--- START Data supplied ---

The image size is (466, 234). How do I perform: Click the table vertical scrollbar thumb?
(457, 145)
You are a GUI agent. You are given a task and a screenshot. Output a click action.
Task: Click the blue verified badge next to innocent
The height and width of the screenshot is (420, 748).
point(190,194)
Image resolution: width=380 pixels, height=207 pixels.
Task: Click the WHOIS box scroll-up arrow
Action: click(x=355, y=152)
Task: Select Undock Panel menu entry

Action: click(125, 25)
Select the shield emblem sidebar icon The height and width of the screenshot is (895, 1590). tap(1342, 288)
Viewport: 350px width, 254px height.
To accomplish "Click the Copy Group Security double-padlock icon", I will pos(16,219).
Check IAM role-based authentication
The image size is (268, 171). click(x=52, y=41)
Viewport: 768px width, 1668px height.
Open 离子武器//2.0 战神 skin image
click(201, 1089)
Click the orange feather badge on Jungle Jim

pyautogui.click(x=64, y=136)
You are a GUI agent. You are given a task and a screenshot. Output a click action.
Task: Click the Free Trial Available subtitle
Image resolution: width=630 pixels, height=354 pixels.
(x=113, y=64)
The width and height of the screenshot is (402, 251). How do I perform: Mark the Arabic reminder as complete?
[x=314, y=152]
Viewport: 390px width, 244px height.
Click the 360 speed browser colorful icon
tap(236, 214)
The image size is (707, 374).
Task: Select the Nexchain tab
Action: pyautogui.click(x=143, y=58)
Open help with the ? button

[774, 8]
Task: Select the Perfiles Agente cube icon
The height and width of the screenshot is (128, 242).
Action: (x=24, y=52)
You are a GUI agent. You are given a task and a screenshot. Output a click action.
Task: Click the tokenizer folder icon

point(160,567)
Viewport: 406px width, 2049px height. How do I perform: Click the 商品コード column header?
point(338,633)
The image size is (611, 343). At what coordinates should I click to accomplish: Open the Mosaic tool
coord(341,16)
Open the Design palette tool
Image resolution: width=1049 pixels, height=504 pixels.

--- END Data supplied ---

◆ Requirements ◆
Will you transcribe all of the lines above, character for character?

◆ Output ◆
The image size is (466, 234). How do I perform: Click the table vertical scrollbar thumb?
(457, 145)
You are a GUI agent. You are given a task and a screenshot. Output a click action.
Task: Click the blue verified badge next to innocent
The height and width of the screenshot is (420, 748).
point(190,194)
Image resolution: width=380 pixels, height=207 pixels.
Task: Click the WHOIS box scroll-up arrow
Action: click(x=355, y=152)
Task: Select Undock Panel menu entry

Action: click(125, 25)
Select the shield emblem sidebar icon The height and width of the screenshot is (895, 1590). tap(1342, 288)
Viewport: 350px width, 254px height.
To accomplish "Click the Copy Group Security double-padlock icon", I will pos(16,219).
Check IAM role-based authentication
The image size is (268, 171). click(x=52, y=41)
Viewport: 768px width, 1668px height.
Open 离子武器//2.0 战神 skin image
click(201, 1089)
Click the orange feather badge on Jungle Jim

pyautogui.click(x=64, y=136)
You are a GUI agent. You are given a task and a screenshot. Output a click action.
Task: Click the Free Trial Available subtitle
Image resolution: width=630 pixels, height=354 pixels.
(x=113, y=64)
The width and height of the screenshot is (402, 251). How do I perform: Mark the Arabic reminder as complete?
[x=314, y=152]
Viewport: 390px width, 244px height.
Click the 360 speed browser colorful icon
tap(236, 214)
The image size is (707, 374).
Task: Select the Nexchain tab
Action: pyautogui.click(x=143, y=58)
Open help with the ? button

[774, 8]
Task: Select the Perfiles Agente cube icon
The height and width of the screenshot is (128, 242).
Action: (x=24, y=52)
You are a GUI agent. You are given a task and a screenshot. Output a click action.
Task: Click the tokenizer folder icon

point(160,567)
Viewport: 406px width, 2049px height. How do I perform: Click the 商品コード column header?
point(338,633)
The image size is (611, 343). At what coordinates should I click to accomplish: Open the Mosaic tool
coord(341,16)
Open the Design palette tool
Image resolution: width=1049 pixels, height=504 pixels.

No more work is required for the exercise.